* _Serie de ejercicios_
1: Según el texto sobre la película Dunkerque, ¿a cuántos soldados pensaba salvar Churchill?
2: Escribe la continuación del texto sobre la película Dunkerque a partir de su última oración.

Soy aficionado al cine de barracón, el de los efectos especiales, capaz de convertir un terremoto en un objeto portátil que se guarda en un bolsillo de la chaqueta. De los cineclubs donde tantos aprendimos el lenguaje cinematográfico elemental, conservé y conservamos la expectativa de ver cómo se inunda Metrópolis, cómo se abre el Mar Rojo, cómo un manto de ceniza desfonda y sofoca Pompeya.
Con estas favorables prevenciones, en su día fui a ver Dunkerque de Christopher Nolan. Creo que hemos de aceptar siempre el código que un artista nos propone, so peligro de quedarnos fuera, no entender nada y aburrirnos. Y Dunkerque me mantuvo atento, en la cima del barracón. Su truculencia, servida con un extremo virtuosismo técnico, es previsible. Muertos por acribillamiento, quemados vivos, ahogados, bombardeados, sepultados por un desplome, siempre vistos de cerca con un convincente realismo como para creer que eso está ocurriendo aquí delante de mis ojos, conforman una avalancha irresistible de tensiones y calamidades propias del género.
Sin duda, se trata de una obra de género, es decir que tiene el molde y los límites prefijados antes que nada. Por eso demanda del espectador que acepte el género. Se podrá decir que está basada en un hecho histórico y que se ha documentado respecto a él para que el filme se reclame también de histórico. Pero no es así.
La historia de la evacuación del ejército inglés con algunos holandeses y franceses, de la ciudad de Dunkerque hacia Inglaterra, es proclamada como lo hizo la propaganda británica: un milagro. Churchill pensaba salvar a unos 40.000 soldados y salvó a 340.000 mil. Cercados y bombardeados por los alemanes, cruzaron el estrecho y armaron el castillo fuerte isleño, por entonces el único baluarte antinazi en el mundo.
Imagen superior: tropas británicas evacuadas desde Dunkerque llegan al puerto de Dover (31 de mayo de 1940).
Admirable y conmovedor cuanto usted quiera y sepa, el hecho no fue milagroso. Hitler mandó detener el cerco a Dunkerque porque pensaba pactar la paz con el imperio, contando con apoyos dentro de él, a partir del antiguo rey abdicado Eduardo VIII, temulento y miserable personaje que vendió secretos militares a la Italia fascista en plena guerra. Un partido hitleriano y, se supone, mucha gente de la gentry que no quería otra cosa que la paz a cualquier precio y pasaba del continente europeo, conseguirían el resto.

* _Datos proporcionados_

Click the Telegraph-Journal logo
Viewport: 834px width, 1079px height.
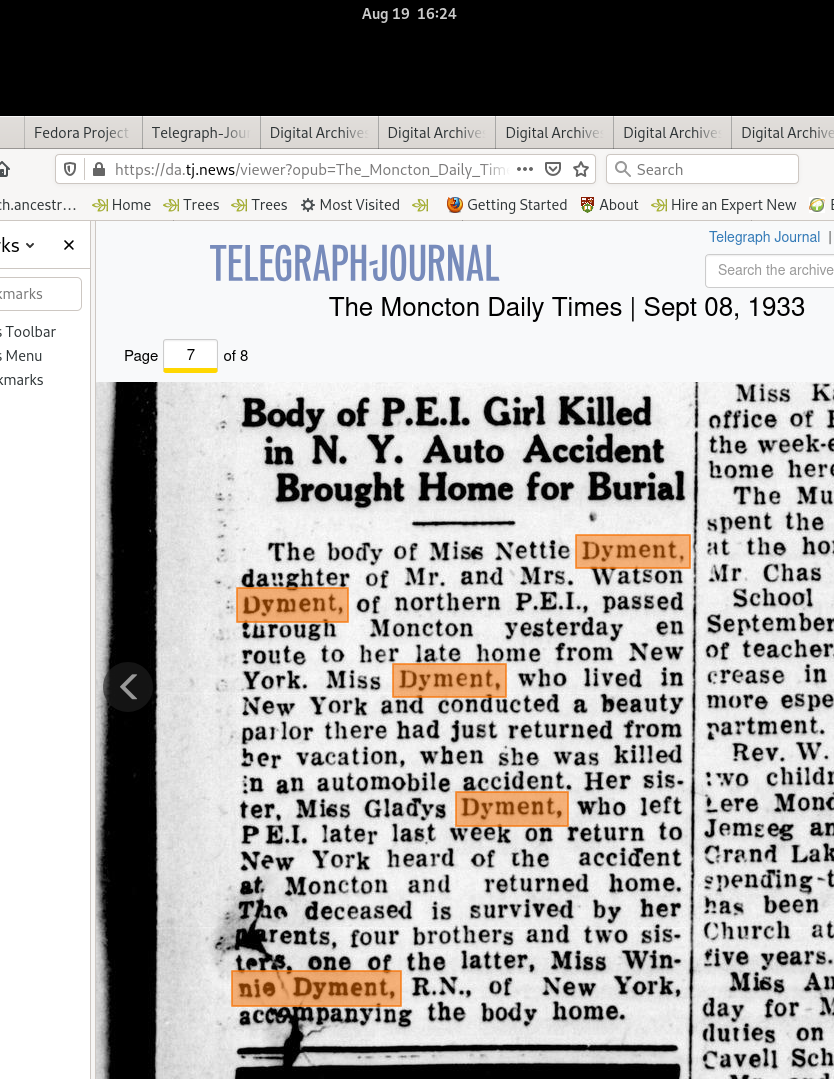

* _Respuestas_
1: A unos 40.000 soldados.

2:
Imagen superior: Sir Oswald Mosley durante un encuentro de la Unión Británica de Fascistas (British Union of Fascists). La BUF llegó a tener 50.000 miembros activos.
El Führer se equivocó, como en casi todo, y perdió la guerra en Dunkerque. Se lo hicieron conocer sus generales y nadie sabe decir por qué no lo cogieron de los fundillos y lo echaron por la ventana. Al revés, en Dunkerque, Churchill ganó la guerra aunque perdió el imperio. Dan ganas de dar la razón a Borges cuando dice que, secretamente, Hitler buscaba la derrota.
He leído y escuchado loas sonoras y de poca monta sobre la película de Nolan. Por excepción, un muy inteligente artículo de Jesús Mota: “El milagro de Dunkerque fue la nulidad de Hitler”. Al leerlo recordé una final impresión ante el filme: la guerra como disolución de todas las categorías humanas salvo la supervivencia.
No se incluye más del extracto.